:: DATA FOR ANALYSIS ::
☆ ☆ ☆ ☆ ☆ ☆ ☆
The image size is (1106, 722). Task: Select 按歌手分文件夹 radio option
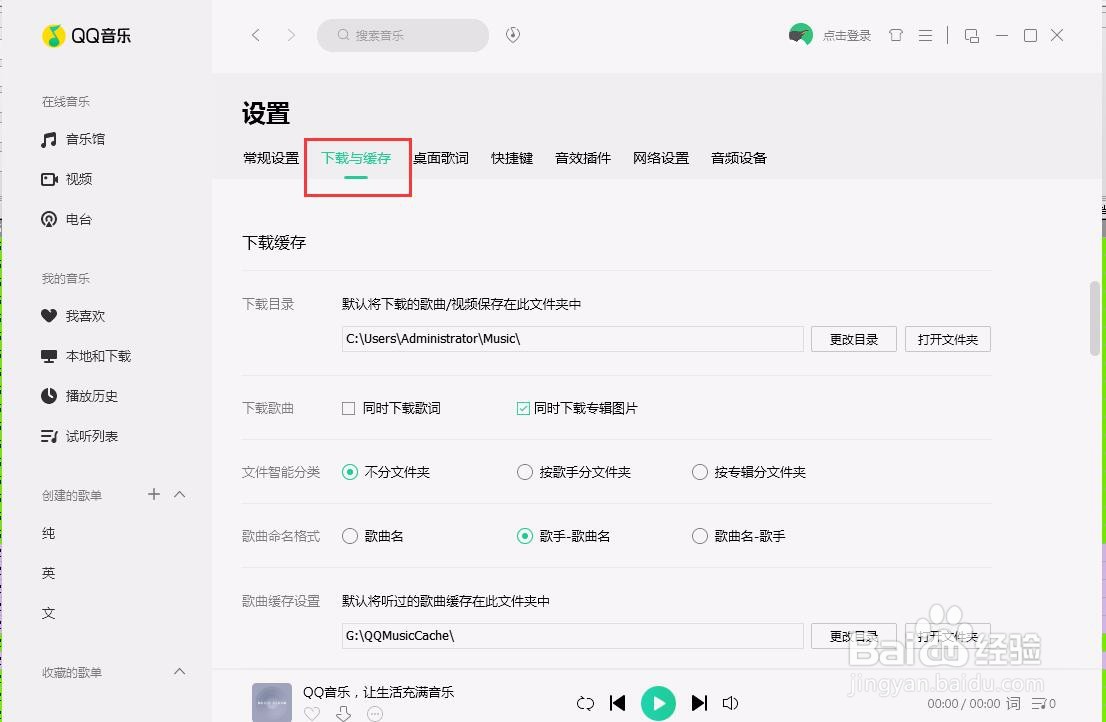[524, 472]
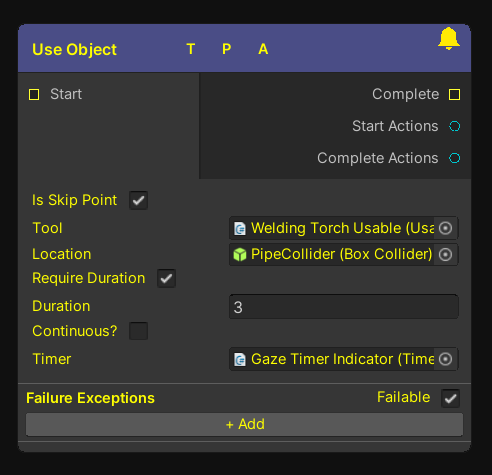Click the green cube icon beside PipeCollider
The width and height of the screenshot is (492, 475).
[240, 255]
☆ ☆ ☆ ☆ ☆ ☆ ☆
:: REQUIRED ACTION ::
Pictures aside, repeat every line of the data above exactly.

:: EXERCISE SOLUTION ::
The image size is (1106, 722). Task: Select 按歌手分文件夹 radio option
[524, 472]
Click the green cube icon beside PipeCollider
The width and height of the screenshot is (492, 475).
[240, 255]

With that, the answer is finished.